DNA Probe to Detect Veligers Developed
From January, 1996 (Update #26)
A new technique to detect larval zebra mussels is close to being developed by a research team at Rensselaer Polytechnic Institute (RPI). Sandra Nierzwicki-Bauer, chairwoman of biology at RPI and director of RPI's Darrin Fresh Water Institute, and postdoctoral research associate Marc Frischer are investigating the use of DNA genetic probes to test for the presence of zebra mussel veligers. The project was initiated in September 1994, with a $112,000 grant from New York Sea Grant. The most common technique for identifying zebra mussel veligers requires examining water samples under a stereo microscope equipped with cross-polarized light.
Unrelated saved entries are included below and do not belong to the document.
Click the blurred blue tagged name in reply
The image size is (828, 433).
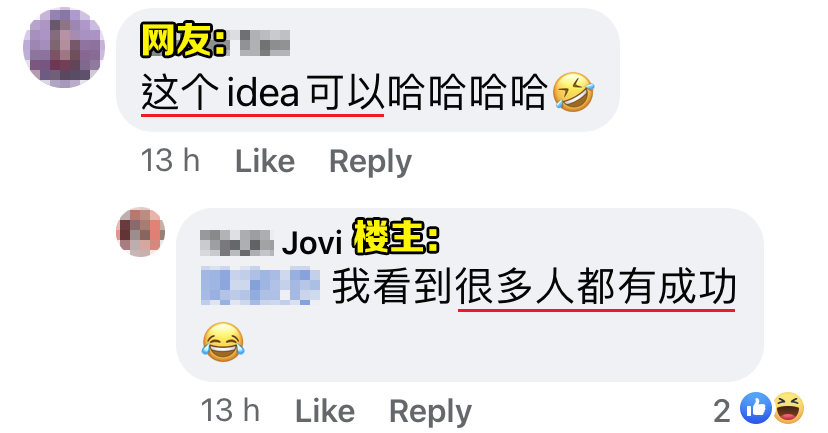click(x=260, y=286)
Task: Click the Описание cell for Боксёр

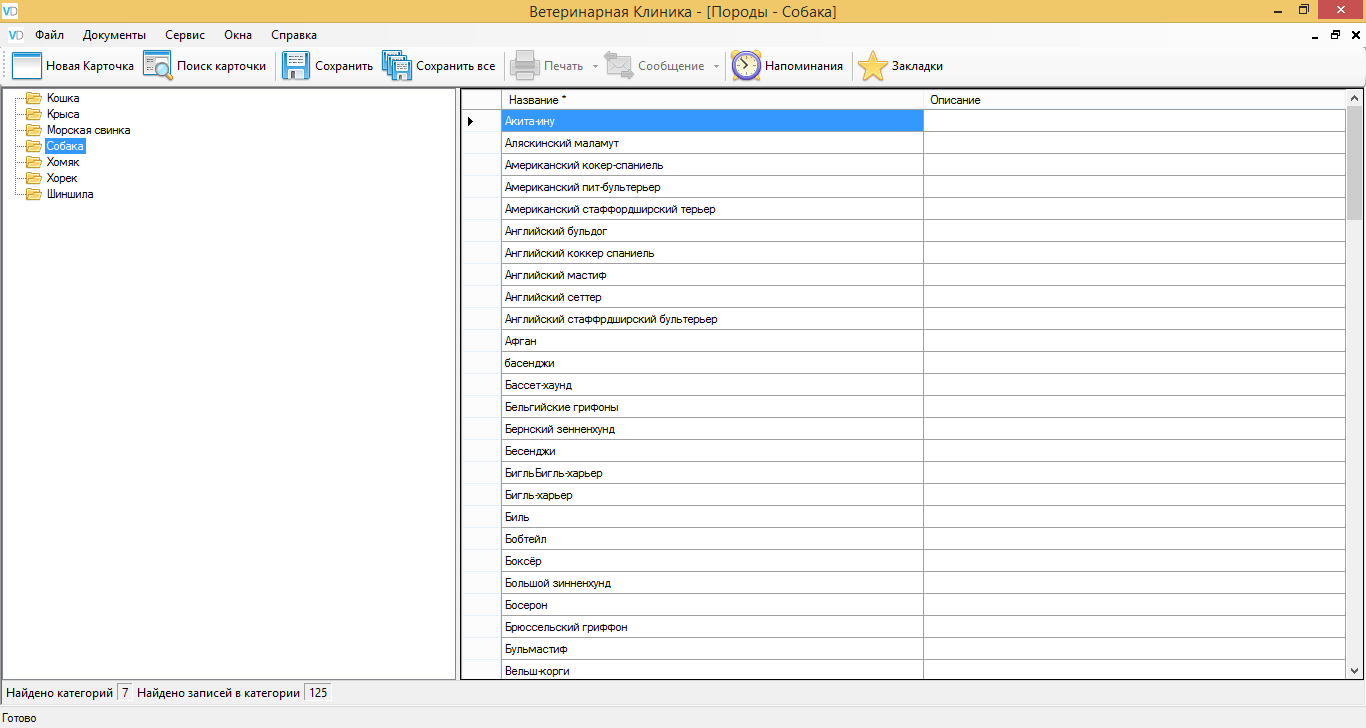Action: (x=1134, y=561)
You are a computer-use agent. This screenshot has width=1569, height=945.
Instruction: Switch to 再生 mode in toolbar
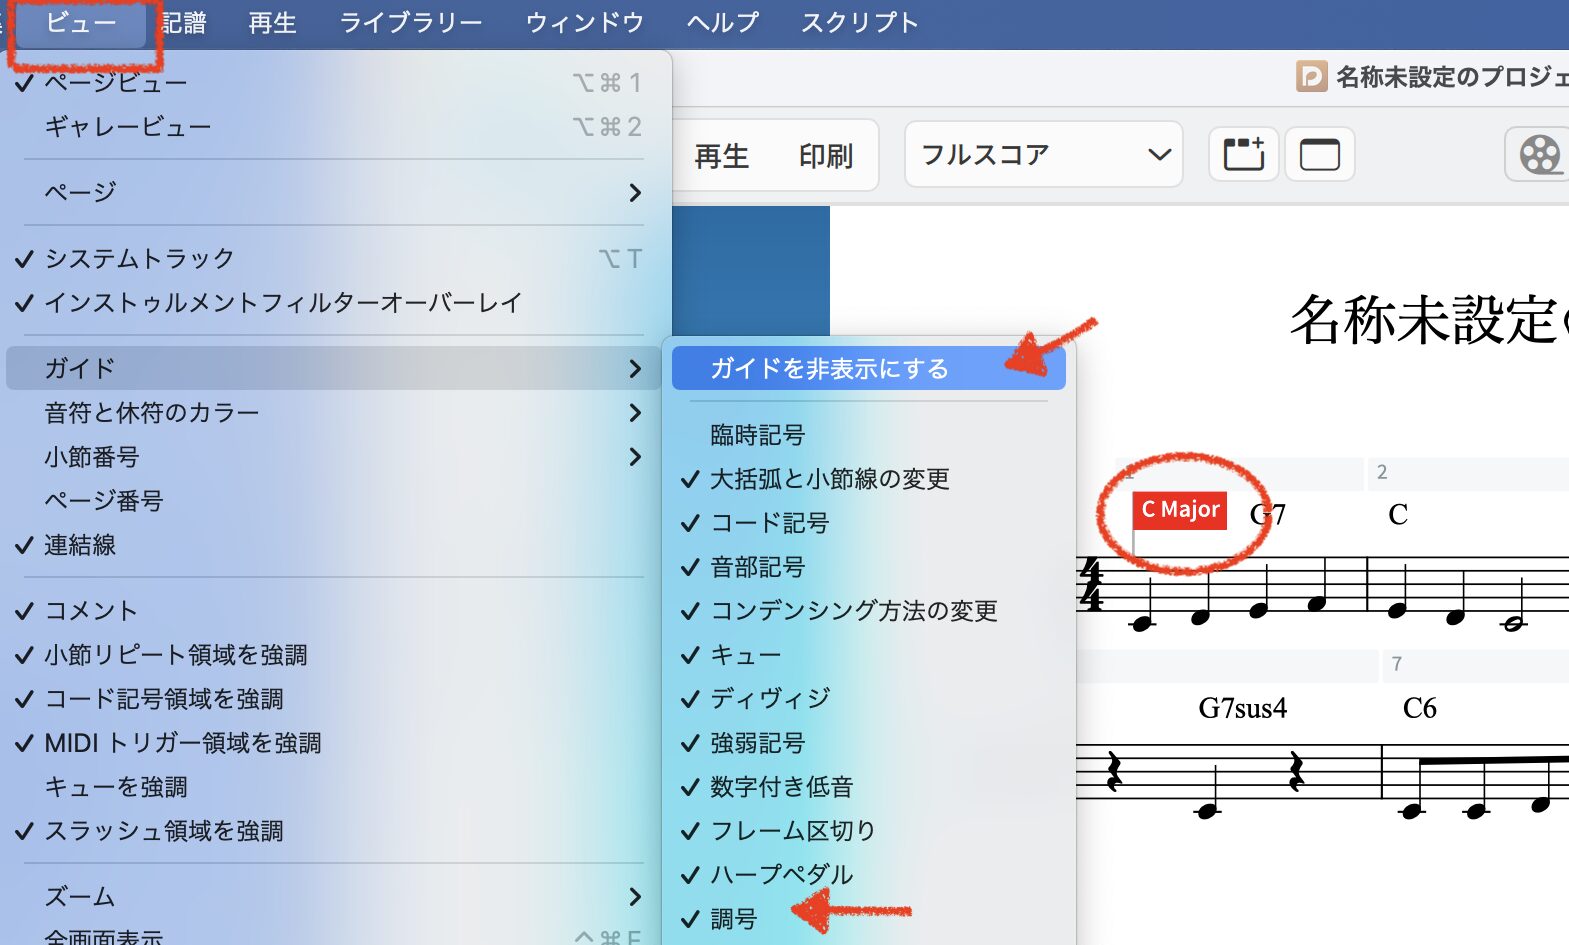[721, 156]
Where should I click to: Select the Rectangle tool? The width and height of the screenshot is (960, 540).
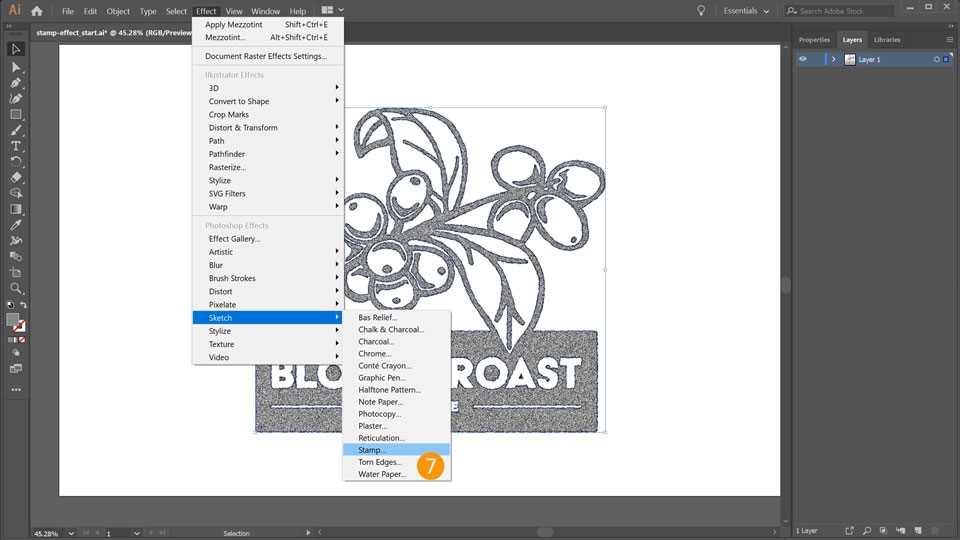[x=16, y=114]
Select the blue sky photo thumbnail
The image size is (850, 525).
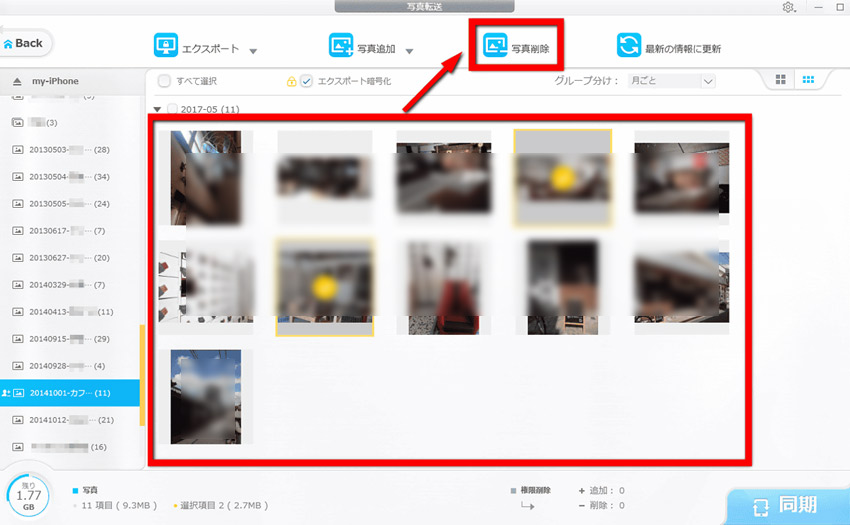pyautogui.click(x=206, y=397)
By using the new DNA genetic probe, which still requires a microscope, the identification process will be much quicker and allow more water samples to be tested, Frischer believes. Using the new technique will not require the expertise of a highly trained scientist, he said. The researchers have already completed the first step of the project, which involved identifying a portion of the mussel's genetic makeup and a sequence of 1,800 segments. A probe is now being created that will link to only the RNA of the zebra mussel. The probe is a combination of a piece of DNA synthesized to match the sequence of the zebra mussel and a "reporter" molecule. Veligers will appear colored when the probe attaches to them. "This will allow us to get very sensitive detections, higher than what can be done right now microscopically, and has the potential of being automated," Frischer said. "The genetic approach is also providing information about the zebra mussel's evolutionary history which improves our basic understanding of this animal. We see our next steps as using the probe to study more of the ecology, the larval ecology, what happens to the veligers - how they move, mortality factors - and things we don't really have the answers to," Frischer said. - Judith N. Hogan, New York Sea Grant.
ID: 199601-4.
The Zebra Mussel Update was a 4- to 8-page quarterly national newsletter published by the University of Wisconsin Sea Grant Institute from May 1990 through May 1997. The ZMU documented the spread of the zebra mussel -- an exotic nuisance mussel -- through North America's freshwater environments, especially the Great Lakes, and on efforts to control it.